Accompagner au quotidien les soldats en opération est chose sublime. Ce cheminement spirituel de mission en mission, d’échec en échec, car rien n’est jamais acquis ni gagné, m’a permis de découvrir quelque chose à la fois simple et grandiose : la foi du soldat. C’est celle d’un enfant. Celle où le oui est un oui et où le non est un non. C’est la foi du centurion que Jésus a récompensé d’un regard attendri et d’une déclaration admirative : « En vérité, je vous le dis, chez personne je n’ai trouvé une telle foi » (Mt 8, 11). C’est aussi la foi d’un autre centurion, celui qui s’est écrié devant la dépouille mortelle du Christ sur la Croix : « Vraiment cet homme était fils de Dieu » (Mc 15, 39).

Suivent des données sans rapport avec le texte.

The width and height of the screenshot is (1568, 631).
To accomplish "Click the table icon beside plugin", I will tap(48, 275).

C’est dans cette foi spontanée et profonde du soldat que le prêtre et l’aumônier militaire que je suis, puise depuis longtemps ses forces au quotidien.

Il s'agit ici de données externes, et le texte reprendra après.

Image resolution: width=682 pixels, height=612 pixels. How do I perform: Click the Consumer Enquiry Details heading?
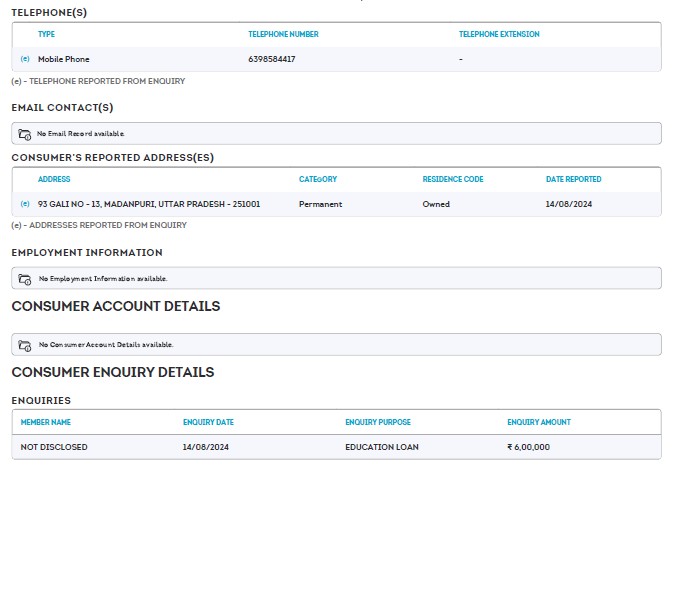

La rusticité de la vie, l’imminence d’une offensive terrestre, la menace permanente d’une éventuelle attaque, chimique ou autre, tout cela fait que les hommes, du 2e classe au colonel, vivent une cohésion presque impensable en temps de paix dans une garnison en France. J’ai même l’impression qu’à la place des liens hiérarchiques se nouent des liens d’amitié qui, contrairement aux préjugés, n’entravent ni la discipline, ni l’efficacité opérationnelle des troupes. Je vérifie une fois de plus que l’amour est conciliable avec l’ordre et la discipline.

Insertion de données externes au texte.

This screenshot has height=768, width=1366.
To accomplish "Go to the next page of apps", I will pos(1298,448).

L’aumônier opérationnel doit être un homme de prière. La joie qu’il puise dans l’Evangile trouve ses origines dans la personne de Jésus-Christ. Son intensité dépend des contacts d’intimité amoureuse permanents avec celui qui est Prêtre par excellence, Frère, Ami et Sauveur. La prière quotidienne où tout est dit, confié et médité en profondeur, est autrement indispensable que la nourriture qui fait vivre. La prière d’intercession, celle qui prolonge les contacts avec les frères qui souffrent, découle tout droit d’une sincère compassion et conduit naturellement vers une communion de plus en plus profonde. La prière de louange et d’action de grâces s’imposera automatiquement au « vu » des merveilles accomplies par le Seigneur.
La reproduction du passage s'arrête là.